"Kurier" Kommentar: Europa: Von den Azoren bis zum Irak (von Alfred Payrleitner)

Ausgabe vom 13.12.1999

Wien (OTS) - Die Türkei ist Kandidat für den Klub der Europäer. Gleichgestellt mit den zehn anderen mittel- und osteuropäischen Anwärtern, also mit Ungarn und Tschechen, Polen, Rumänen, Slowenen und Slowaken. Oder den Bulgaren, Esten, Letten, und Litauern. Ganz abgesehen von Malta und Zypern.

63 Millionen Nichtchristen - die Türkei ist zu 99 Prozent islamisch - als künftige Mitglieder in einer Union, die sich ihrem Ursprung nach wohl eher mit dem Reich Karls des Großen als mit den Herrschern am Bosporus verbunden fühlt? Die Diskussion über diese Vorstellung wird noch tiefe Konflikte in den europäischen Kernländern bewirken. Zu Arbeitsplatz- und Überfremdungsängsten kommen die demokratiepolitischen Defizite der Türkei. Im Zentrum steht aber eine deutliche religiös bestimmte Ablehnung durch den "Christenklub".

Michael Glos, Vorsitzender der CSU-Landesgruppe im deutschen Bundestag, beschwor in der FAZ die Unvereinbarkeit der Welt- und Menschenbilder. Die "rot-grüne Multi-Kulti-Ideologie wird sich auf Dauer als wenig Gemeinschaft stiftend erweisen", prophezeite der Politiker.

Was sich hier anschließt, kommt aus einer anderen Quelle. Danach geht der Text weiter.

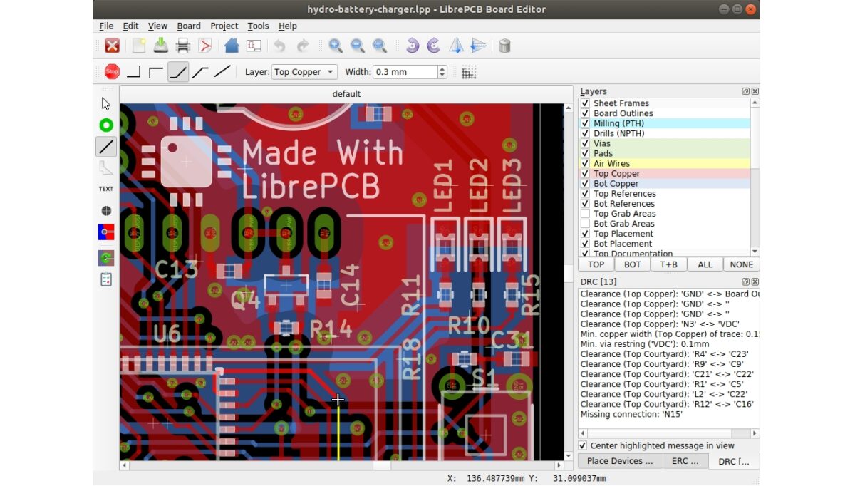Hide the Vias layer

Das sollte sich Jörg Haider einmal trauen. Zur allgemeinen Überraschung zeigt sich aber der Kärntner Landeshauptmann in dieser Frage derzeit ausgesprochen kosmopolitisch und als strategischer Denker: Man müsse der Türkei helfen, durch Westorientierung mit den Fundamentalisten fertig zu werden. Das finden auch Amerikaner, Liberale, Sozialdemokraten. Und im übrigen kann man ja die Übergangsperioden entsprechend lang gestalten . . .

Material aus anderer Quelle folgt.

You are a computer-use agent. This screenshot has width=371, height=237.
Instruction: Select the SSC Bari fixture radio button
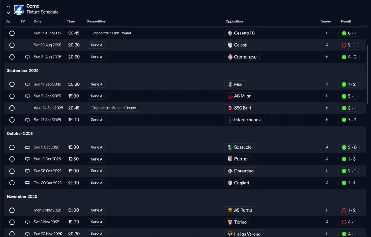coord(12,108)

Trotzdem stellen sich unweigerlich zentrale Fragen: Wie "christlich" ist dieses Europa wirklich und was sind seine letzten Werte? Sollte es nicht mehr sein als ein aufgeklärtes, großes Marktgebiet? Wie immer kann man das Problem auch positiv, von seinen Chancen her betrachten: Ist Kleinasien nicht schon seit Jahrtausenden eine faszinierende Mischzone zweier Welten gewesen?

Von den griechischen Pflanzstädten der Antike bis zur deutschen und österreichischen Zusammenarbeit mit der Türkei in diesem Jahrhundert gibt es zahllose Beispiele eines ständigen Austauschs. Nicht nur die Erinnerungen an die traumatischen "Türken-Gräuel". Millionen Österreicher haben zwischen Ephesus und Alanya durchaus angenehme Erfahrungen in diesem nicht christlichen Land gemacht. Und wer sich etwas näher mit türkischer Geschichte und Kultur befasst, weiß bald, wie viele Verwandtschaften es da noch gibt. Nur der Blick auf die Landkarte könnte manche leicht erschrecken. Mit der Türkei als Unionsmitglied grenzt "Europa" an Georgien, Armenien, Syrien, den Iran und den Irak. Samt allen Konfliktmöglichkeiten, die sich in dieser Weltgegend ergeben. Da gibt es wohl geringe Lust an einer Beistandspflicht. Aber die ist ohnedies kaum in Sicht. Und im übrigen sind die Türken gewohnt, solche Probleme allein zu lösen.